Secondly, you run the knife edge-up between the pointer and middle fingers of your off hand (left for me, and right for you, Maverick). You cut from pelvis to sternum, pulling the abdominal wall and skin up away from the guts while running fingers and knife ahead -- cutting as you go. When you get to the sternum run to the side your right or left-handedness favors. It is rather easy to cut the cartilage and gristle between the end of the ribs and the sternum.
When beginning on the thorax, take special care not to nick the stomach with the point of your knife. I usually hold the stomach down, away from the sternum and guide my knife under and parallel with the ribs.

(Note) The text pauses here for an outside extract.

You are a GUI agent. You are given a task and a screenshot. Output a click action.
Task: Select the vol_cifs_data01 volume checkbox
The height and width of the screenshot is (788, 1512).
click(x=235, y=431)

Finding the juncture between the ribs and the sternum in the various ungulates is easy because the sternum projects a couple of inches beyond the last connected rib.
I place my blade and jerk up: On the first jerk, I usually have cut far enough up into the chest that I can quit worrying about cutting the stomach. I then get both hands on the knife and sort of slice-jerk my way up through the ribs to the breastbones. Make sure innocent bystanders are not leaning over you nor have their hands in the way while you are cutting through the ribs -- they may have to be rushed to the emergency room if they get in the way.
Probably the toughest part is the last cut -- through the breast bones. For this I usually have to get my hands into the chest itself, feed my knife blade through between the breastbones (blade parallel with the neck vertebrae) and again, slice and jerk upward. Since I have no intention of spending money on mounts which will ultimately end up in the garage rafters, and I want my meat quickly and thoroughly cooled, I cut the neck all the way up to and ahead of the voice box. I cut windpipe and esophagus, and proceed back through the body cavity to cut everything loose -- taking special care to keep the esophagus from leaking into the body cavity as I work back.
The hunter who expects to kill game should carry a drop point knife. The other blade styles may look wicked, and be great to show around in camp, but they have little utility in actual hunting. I fail to see the use of an upturned point, skinner-type blade unless you have an elk tied on a sidehill which has to be skinned and quartered on the ground. And I admit, I have used a skinner knife on bison a couple of times (usually though, I did the bison shooting, and someone else did the skinning).
On the other hand, a sturdy knife with a long, narrow blade is to be preferred for killing a hog through the sticking spot between neck and breastbones. Then again, a sturdy, long, bowie-type blade with a big tang (like the Western Bowie) is probably best for killing hogs which are stabbed behind the front leg; so argued Sir Samuel White Baker, who killed many boar with such a knife. But I prefer a thick 4" blade with a deep drop point for field dressing. The handle should be square or round -- without finger grooves -- because it will be used blade up most of the time. Come to think about it, this is almost word-for-word the advice given by Theodore Roosevelt for an ideal hunting knife back in the mid-1890s.